January seems to be a popular month for birthdays among my friends, with six celebrations in three weekends. Mostly, my husband and I have been able to attend together. But when the parties overlapped this past weekend, he went to one party and I to another. Though I called the other party to wish my friend a happy birthday, the call was no substitute for actually attending the party.
The conundrum of party attendance has me thinking about attendance in mediation. Some recent developments have revived the issue of what constitutes attendance, and who should attend. General consensus among neutrals, it seems, is that whenever possible, both parties in a dispute should attend mediation in person.
Florida seems to agree. Effective January 1, 2012, Florida’s mediation procedures were amended to require in-person mediation attendance by a “final decision maker” with “full authority to settle without further consultation.” This person is a representative other than the party’s attorney. Moreover, if the case involves an insurer, the amendment requires physical attendance by a “representative of the insurance carrier for any insured party who is not such carrier’s outside counsel and who has full authority to settle in an amount up to the amount of the plaintiff’s last demand or policy limits, whichever is less, without further consultation.” The court must know the identity of these representatives at least ten days before mediation. It’s like RSVPing for a party and being required to attend, regardless of how cumbersome it might be to do so.
Though not quite the same as appearing in person, telephonic attendance is permitted in a variety of cases, and is especially popular when parties are large corporations, like banks, whose representatives are geographically far away from the court case. The telephone is convenient, especially if the mediation is in a private office (some courts do not have telephones available for mediators to use). And the telephone ensures an important party can participate in the conversation without adding travel costs to the case. This is helpful for both corporations and low-income people who live in areas that make travel to courthouses difficult. Like my friend whose birthday party I had to miss, parties can still feel validated even if the other person is on the phone.

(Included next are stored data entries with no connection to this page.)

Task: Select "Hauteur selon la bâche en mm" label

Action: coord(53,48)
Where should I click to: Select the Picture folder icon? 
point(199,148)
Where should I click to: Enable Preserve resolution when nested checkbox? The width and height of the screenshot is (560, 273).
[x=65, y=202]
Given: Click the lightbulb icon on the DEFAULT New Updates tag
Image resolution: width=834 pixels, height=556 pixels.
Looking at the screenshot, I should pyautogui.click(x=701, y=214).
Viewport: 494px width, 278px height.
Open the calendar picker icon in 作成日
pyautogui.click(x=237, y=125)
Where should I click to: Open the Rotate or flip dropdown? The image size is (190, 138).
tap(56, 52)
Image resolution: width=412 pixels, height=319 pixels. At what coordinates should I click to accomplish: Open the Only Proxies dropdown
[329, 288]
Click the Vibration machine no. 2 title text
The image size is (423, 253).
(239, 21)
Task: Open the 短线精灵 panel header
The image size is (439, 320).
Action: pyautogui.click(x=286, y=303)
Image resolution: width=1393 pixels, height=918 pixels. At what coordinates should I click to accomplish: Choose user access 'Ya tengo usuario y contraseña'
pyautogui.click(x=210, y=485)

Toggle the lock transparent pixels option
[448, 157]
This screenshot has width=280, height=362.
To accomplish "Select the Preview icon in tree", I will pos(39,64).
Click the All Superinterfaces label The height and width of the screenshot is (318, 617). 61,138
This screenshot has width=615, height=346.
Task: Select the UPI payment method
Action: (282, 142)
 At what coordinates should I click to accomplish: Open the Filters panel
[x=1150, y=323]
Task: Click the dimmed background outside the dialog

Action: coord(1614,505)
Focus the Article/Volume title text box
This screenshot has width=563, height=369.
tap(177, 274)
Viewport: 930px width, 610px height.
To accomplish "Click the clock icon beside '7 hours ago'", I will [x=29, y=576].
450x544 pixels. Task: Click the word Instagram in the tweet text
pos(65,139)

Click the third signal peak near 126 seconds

Some neutrals believe that telephonic attendance creates a sense of distance from the problem in the mind of the telephonic participant. A mediator may have a harder time reflecting back a telephonic participant’s emotions, since the mediator cannot see gestures or hear minor inflections in the voice. Without that kind of engagement, the mediator may find it difficult questioning the party’s present reality and use their sense of reality to help reach settlement. The distance may also further entrench a party’s sense of the inequality in bargaining power; if one party was allowed not to be physically present in the room, the physically present party may feel put upon or less important that the party who was able to opt-out. This may denigrate trust between the parties and make settlement even more challenging.
If the telephone is being used less, and in-person attendance with full authority to settle is being required more, how will attendance be defined when courts start following the international trend and use online mechanisms (chat rooms, video conferencing, texting, etc.) to mediate? I certainly don’t want to toast a friend’s birthday over the Internet, but maybe I wouldn’t mind if a court allowed me to settle my dispute that way.